- [Task description] Where in the listing does the word "Identify" appear? Report each line that holds it.

- [Data for this task]
━━━━━━━━━━━━━━━━

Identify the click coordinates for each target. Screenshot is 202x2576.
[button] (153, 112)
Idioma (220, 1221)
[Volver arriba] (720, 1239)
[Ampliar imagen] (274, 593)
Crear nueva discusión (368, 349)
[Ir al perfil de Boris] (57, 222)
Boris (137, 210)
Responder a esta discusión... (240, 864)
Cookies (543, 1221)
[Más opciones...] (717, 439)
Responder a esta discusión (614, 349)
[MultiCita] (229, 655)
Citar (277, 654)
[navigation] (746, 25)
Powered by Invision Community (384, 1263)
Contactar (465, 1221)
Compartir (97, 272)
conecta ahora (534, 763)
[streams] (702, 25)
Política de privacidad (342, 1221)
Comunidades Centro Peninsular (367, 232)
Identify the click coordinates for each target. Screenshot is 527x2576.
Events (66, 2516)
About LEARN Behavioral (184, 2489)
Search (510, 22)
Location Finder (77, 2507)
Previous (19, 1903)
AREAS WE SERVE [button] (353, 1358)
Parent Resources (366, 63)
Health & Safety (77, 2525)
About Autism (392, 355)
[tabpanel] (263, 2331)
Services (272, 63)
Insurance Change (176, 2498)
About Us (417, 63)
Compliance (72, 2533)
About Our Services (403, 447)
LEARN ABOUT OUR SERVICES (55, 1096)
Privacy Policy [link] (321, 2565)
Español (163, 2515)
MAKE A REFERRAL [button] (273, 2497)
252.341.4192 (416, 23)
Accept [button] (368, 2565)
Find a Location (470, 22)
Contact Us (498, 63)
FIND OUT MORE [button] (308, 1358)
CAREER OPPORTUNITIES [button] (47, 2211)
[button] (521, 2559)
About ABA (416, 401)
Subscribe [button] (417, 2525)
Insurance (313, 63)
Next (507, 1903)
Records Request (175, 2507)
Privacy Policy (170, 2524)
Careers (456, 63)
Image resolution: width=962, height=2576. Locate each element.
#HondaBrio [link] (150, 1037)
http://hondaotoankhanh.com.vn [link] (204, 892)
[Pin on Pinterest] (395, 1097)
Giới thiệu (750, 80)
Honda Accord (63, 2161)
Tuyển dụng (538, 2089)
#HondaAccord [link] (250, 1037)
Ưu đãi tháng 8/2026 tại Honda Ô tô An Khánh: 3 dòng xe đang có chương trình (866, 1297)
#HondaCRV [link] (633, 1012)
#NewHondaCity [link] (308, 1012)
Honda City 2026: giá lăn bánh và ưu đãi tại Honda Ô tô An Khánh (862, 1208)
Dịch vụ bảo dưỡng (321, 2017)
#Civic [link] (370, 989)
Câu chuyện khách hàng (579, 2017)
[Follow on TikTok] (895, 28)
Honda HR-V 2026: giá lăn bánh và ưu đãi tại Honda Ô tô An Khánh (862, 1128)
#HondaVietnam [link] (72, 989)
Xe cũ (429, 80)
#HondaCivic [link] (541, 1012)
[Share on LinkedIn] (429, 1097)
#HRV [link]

━━━━━━━━━━━━━━━━

- [Solution to this exercise]
Identify the click coordinates for each target. Screenshot is 202x2576.
Identify the click coordinates for each target. Screenshot is 527x2576.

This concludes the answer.